Stored data:
########################################
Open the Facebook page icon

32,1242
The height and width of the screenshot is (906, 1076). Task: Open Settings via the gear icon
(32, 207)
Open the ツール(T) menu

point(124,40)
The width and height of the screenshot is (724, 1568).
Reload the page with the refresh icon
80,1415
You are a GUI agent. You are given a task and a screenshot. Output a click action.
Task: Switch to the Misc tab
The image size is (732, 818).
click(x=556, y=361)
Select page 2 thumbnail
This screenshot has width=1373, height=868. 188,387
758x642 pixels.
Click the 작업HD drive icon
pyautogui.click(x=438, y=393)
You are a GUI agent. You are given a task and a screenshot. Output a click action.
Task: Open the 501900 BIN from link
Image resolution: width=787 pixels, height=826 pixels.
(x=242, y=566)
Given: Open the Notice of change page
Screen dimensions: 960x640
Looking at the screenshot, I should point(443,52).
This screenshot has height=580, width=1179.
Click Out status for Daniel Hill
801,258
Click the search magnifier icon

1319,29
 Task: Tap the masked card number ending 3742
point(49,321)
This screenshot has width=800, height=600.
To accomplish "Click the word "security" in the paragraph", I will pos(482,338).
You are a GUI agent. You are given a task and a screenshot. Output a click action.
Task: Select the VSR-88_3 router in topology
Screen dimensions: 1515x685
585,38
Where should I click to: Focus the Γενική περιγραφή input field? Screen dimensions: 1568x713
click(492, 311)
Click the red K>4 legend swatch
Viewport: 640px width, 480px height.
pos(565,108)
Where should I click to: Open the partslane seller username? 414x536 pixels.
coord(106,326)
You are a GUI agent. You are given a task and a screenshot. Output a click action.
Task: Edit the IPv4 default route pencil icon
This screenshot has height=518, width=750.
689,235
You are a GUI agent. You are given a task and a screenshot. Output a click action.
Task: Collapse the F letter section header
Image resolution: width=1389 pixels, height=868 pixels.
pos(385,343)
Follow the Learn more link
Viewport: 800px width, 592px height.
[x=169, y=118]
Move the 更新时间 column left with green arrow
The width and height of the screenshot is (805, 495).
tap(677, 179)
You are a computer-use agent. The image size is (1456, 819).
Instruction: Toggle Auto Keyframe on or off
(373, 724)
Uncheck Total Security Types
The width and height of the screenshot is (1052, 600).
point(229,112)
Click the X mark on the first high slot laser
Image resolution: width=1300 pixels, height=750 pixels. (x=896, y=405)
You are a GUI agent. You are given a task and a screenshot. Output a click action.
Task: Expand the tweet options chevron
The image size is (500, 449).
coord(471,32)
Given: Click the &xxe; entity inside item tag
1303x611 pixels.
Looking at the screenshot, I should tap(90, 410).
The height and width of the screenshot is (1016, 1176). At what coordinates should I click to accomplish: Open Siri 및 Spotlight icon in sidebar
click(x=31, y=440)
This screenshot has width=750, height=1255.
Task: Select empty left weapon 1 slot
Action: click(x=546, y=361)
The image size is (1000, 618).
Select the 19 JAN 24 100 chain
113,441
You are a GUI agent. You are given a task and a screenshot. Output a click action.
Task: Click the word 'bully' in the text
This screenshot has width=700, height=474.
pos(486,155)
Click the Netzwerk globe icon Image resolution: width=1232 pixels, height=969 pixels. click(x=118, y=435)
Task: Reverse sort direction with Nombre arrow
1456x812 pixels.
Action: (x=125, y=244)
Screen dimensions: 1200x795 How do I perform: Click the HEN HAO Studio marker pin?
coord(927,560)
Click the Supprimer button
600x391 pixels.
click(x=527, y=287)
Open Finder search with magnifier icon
########################################
= What is required =
An exact copy of every record above is needed. Write it out word for word.

= Exercise output =
Open the Facebook page icon

32,1242
The height and width of the screenshot is (906, 1076). Task: Open Settings via the gear icon
(32, 207)
Open the ツール(T) menu

point(124,40)
The width and height of the screenshot is (724, 1568).
Reload the page with the refresh icon
80,1415
You are a GUI agent. You are given a task and a screenshot. Output a click action.
Task: Switch to the Misc tab
The image size is (732, 818).
click(x=556, y=361)
Select page 2 thumbnail
This screenshot has width=1373, height=868. 188,387
758x642 pixels.
Click the 작업HD drive icon
pyautogui.click(x=438, y=393)
You are a GUI agent. You are given a task and a screenshot. Output a click action.
Task: Open the 501900 BIN from link
Image resolution: width=787 pixels, height=826 pixels.
(x=242, y=566)
Given: Open the Notice of change page
Screen dimensions: 960x640
Looking at the screenshot, I should point(443,52).
This screenshot has height=580, width=1179.
Click Out status for Daniel Hill
801,258
Click the search magnifier icon

1319,29
 Task: Tap the masked card number ending 3742
point(49,321)
This screenshot has width=800, height=600.
To accomplish "Click the word "security" in the paragraph", I will pos(482,338).
You are a GUI agent. You are given a task and a screenshot. Output a click action.
Task: Select the VSR-88_3 router in topology
Screen dimensions: 1515x685
585,38
Where should I click to: Focus the Γενική περιγραφή input field? Screen dimensions: 1568x713
click(492, 311)
Click the red K>4 legend swatch
Viewport: 640px width, 480px height.
pos(565,108)
Where should I click to: Open the partslane seller username? 414x536 pixels.
coord(106,326)
You are a GUI agent. You are given a task and a screenshot. Output a click action.
Task: Edit the IPv4 default route pencil icon
This screenshot has height=518, width=750.
689,235
You are a GUI agent. You are given a task and a screenshot. Output a click action.
Task: Collapse the F letter section header
Image resolution: width=1389 pixels, height=868 pixels.
pos(385,343)
Follow the Learn more link
Viewport: 800px width, 592px height.
[x=169, y=118]
Move the 更新时间 column left with green arrow
The width and height of the screenshot is (805, 495).
tap(677, 179)
You are a computer-use agent. The image size is (1456, 819).
Instruction: Toggle Auto Keyframe on or off
(373, 724)
Uncheck Total Security Types
The width and height of the screenshot is (1052, 600).
point(229,112)
Click the X mark on the first high slot laser
Image resolution: width=1300 pixels, height=750 pixels. (x=896, y=405)
You are a GUI agent. You are given a task and a screenshot. Output a click action.
Task: Expand the tweet options chevron
The image size is (500, 449).
coord(471,32)
Given: Click the &xxe; entity inside item tag
1303x611 pixels.
Looking at the screenshot, I should tap(90, 410).
The height and width of the screenshot is (1016, 1176). At what coordinates should I click to accomplish: Open Siri 및 Spotlight icon in sidebar
click(x=31, y=440)
This screenshot has width=750, height=1255.
Task: Select empty left weapon 1 slot
Action: click(x=546, y=361)
The image size is (1000, 618).
Select the 19 JAN 24 100 chain
113,441
You are a GUI agent. You are given a task and a screenshot. Output a click action.
Task: Click the word 'bully' in the text
This screenshot has width=700, height=474.
pos(486,155)
Click the Netzwerk globe icon Image resolution: width=1232 pixels, height=969 pixels. click(x=118, y=435)
Task: Reverse sort direction with Nombre arrow
1456x812 pixels.
Action: (x=125, y=244)
Screen dimensions: 1200x795 How do I perform: Click the HEN HAO Studio marker pin?
coord(927,560)
Click the Supprimer button
600x391 pixels.
click(x=527, y=287)
Open Finder search with magnifier icon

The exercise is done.